First up is #3 in the Honor Harrington series, The Short Victorious War by David Weber. Someone described this series as Horatio Hornblower in space, and I'd say that's a pretty apt description. If you like military science fiction that gives a realistic picture of human nature, try this series. Dale Franks of QandO got me started, and I think I'm hooked.

Next is Glenn Reynolds' Army of Davids. Not the best book ever written in the English language, but then again Reynolds (heh) is better known for his advocacy of ideas than for his lucid prose (indeed). And the ideas are interesting ones.

Finally we have Thomas Sowell's Conquests And Cultures. I'm a big Sowell fan and I was intrigued by this book, which explains the concept of "cultural capital." I've made fun of that concept before, but I have to admit that until I read this book I had a distorted idea of the concept; I will not make fun of it any more.

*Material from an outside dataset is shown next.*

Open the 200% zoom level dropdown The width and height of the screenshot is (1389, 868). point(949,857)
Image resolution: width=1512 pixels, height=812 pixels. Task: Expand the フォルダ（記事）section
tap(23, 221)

I first encountered the idea of "cultural capital" in a sociology class taught by an extremely left-wing professor. I think I got a distorted version of it because she didn't understand the corresponding concept of economic capital on which the cultural capital idea is based, and saw the theory only through her own very polarized filters. The version she communicated to me sounded more like "poor benighted darkies, they don't have museums and stuff so their culture is deficient and they can't achieve success as measured by high school graduation rates," and I thought that was a rather racist and odd attitude. I've encountered people from a lot of cultures, and I knew that cultures were adapted to the environments they developed in. While no culture was without its faults, you could not consider, say, the Native Americans' lack of museums to be some sort of debilitating problem, especially considering that lots of undeniably successful cultures don't (or didn't) have museums. And to use high school graduation rates as the metric of success just seemed so centered in our particular culture that I felt it was incompatible with her cultural relativism.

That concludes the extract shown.